* [GOAL OF THE EXERCISE] Rescale the items from the line with "Where should I click to: Click row" to the line with "Viewport: 719px width, 399px" and write them out again in full. Multiply every number in the answers by 1.4 and round to whole numbers, with halves rounded up. This covers the coordinates and any viewport size an answer gives.

··········

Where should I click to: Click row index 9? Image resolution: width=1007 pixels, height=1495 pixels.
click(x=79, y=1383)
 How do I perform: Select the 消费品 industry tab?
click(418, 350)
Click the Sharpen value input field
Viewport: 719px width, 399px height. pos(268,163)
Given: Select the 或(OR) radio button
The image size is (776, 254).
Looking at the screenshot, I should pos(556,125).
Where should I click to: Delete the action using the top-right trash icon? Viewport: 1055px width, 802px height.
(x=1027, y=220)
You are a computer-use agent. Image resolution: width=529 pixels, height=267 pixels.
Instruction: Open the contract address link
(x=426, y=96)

··········

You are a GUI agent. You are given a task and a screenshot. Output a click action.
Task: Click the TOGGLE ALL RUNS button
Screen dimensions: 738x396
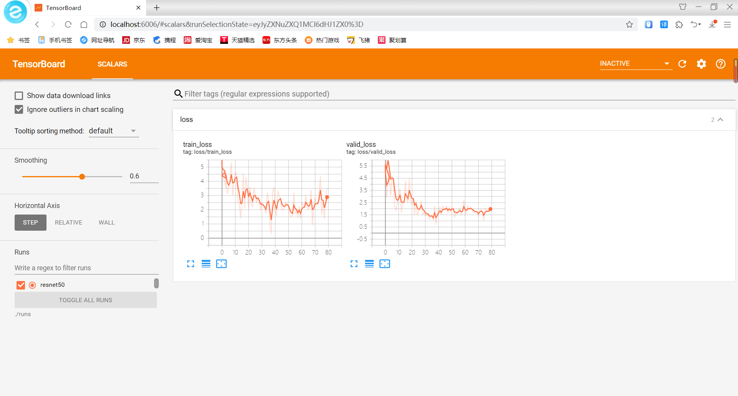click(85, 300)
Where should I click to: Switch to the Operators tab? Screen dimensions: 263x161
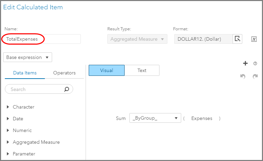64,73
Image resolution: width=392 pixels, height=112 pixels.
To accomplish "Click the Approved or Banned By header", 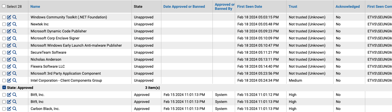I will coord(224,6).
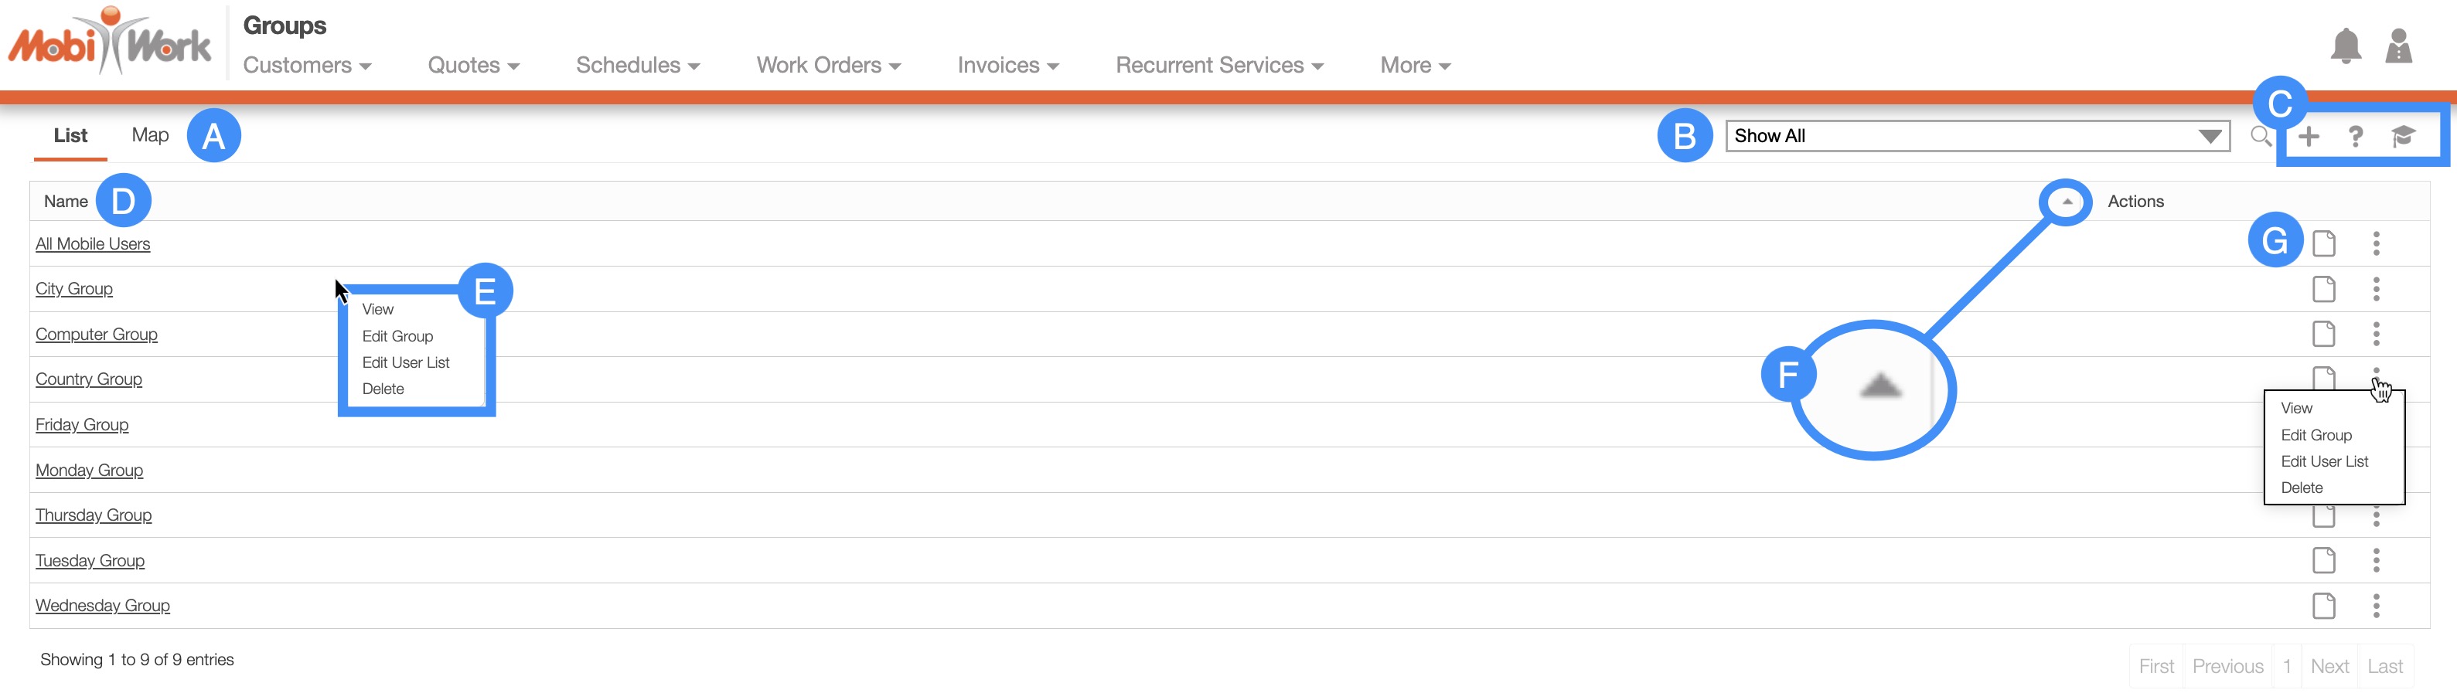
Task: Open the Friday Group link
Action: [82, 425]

··········

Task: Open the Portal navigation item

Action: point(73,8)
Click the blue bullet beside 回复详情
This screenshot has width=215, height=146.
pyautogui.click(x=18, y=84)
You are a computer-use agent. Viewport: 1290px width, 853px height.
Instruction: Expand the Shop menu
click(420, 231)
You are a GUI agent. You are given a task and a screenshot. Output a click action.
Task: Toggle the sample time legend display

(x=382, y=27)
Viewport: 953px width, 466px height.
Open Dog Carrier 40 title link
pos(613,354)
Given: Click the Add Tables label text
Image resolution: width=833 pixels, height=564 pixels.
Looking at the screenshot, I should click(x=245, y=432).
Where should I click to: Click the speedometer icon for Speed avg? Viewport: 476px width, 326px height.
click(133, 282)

··········

* [IN RESPONSE]
Where should I click to: Click row index 9? Image resolution: width=1007 pixels, height=1495 pixels.
click(x=111, y=1936)
 How do I perform: Select the 消费品 industry tab?
click(585, 490)
Click the Sharpen value input field
Viewport: 1007px width, 559px height. pos(375,228)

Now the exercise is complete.